● Saved entries:
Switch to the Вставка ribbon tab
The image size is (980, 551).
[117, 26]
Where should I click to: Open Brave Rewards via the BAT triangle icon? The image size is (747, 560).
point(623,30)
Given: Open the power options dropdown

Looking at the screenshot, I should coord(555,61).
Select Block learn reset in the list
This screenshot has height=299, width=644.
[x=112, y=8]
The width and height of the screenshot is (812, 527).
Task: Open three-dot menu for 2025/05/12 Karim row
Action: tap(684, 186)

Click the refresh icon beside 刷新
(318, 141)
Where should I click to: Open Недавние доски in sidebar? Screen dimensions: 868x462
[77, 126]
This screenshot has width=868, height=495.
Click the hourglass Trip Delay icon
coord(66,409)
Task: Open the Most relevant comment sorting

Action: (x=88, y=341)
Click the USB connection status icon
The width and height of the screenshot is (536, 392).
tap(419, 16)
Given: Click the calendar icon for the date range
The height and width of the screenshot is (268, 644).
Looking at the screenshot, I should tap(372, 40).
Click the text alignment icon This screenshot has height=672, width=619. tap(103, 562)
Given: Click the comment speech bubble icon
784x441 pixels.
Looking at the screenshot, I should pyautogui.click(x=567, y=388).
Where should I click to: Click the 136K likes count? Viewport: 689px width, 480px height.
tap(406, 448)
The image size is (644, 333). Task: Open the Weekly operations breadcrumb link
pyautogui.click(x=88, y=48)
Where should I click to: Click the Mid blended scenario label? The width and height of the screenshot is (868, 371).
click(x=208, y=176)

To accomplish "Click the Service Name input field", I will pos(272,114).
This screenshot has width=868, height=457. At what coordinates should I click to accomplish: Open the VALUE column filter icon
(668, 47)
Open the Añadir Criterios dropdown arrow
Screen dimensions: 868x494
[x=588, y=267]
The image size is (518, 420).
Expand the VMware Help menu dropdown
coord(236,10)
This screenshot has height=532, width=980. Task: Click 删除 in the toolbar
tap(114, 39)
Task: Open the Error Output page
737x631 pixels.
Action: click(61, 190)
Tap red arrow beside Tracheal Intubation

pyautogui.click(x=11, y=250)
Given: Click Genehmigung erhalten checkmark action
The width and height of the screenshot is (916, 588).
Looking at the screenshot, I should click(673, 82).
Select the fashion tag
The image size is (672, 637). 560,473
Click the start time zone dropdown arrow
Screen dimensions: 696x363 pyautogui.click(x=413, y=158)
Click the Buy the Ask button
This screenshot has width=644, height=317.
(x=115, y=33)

● REQUIRED ACTION:
Write out only those lines that fall between the one containing "Given: Click Genehmigung" and the end of the entries, the first and last included, exactly as they read.

● RESULT FOR THIS TASK:
Given: Click Genehmigung erhalten checkmark action
The width and height of the screenshot is (916, 588).
Looking at the screenshot, I should click(673, 82).
Select the fashion tag
The image size is (672, 637). 560,473
Click the start time zone dropdown arrow
Screen dimensions: 696x363 pyautogui.click(x=413, y=158)
Click the Buy the Ask button
This screenshot has width=644, height=317.
(x=115, y=33)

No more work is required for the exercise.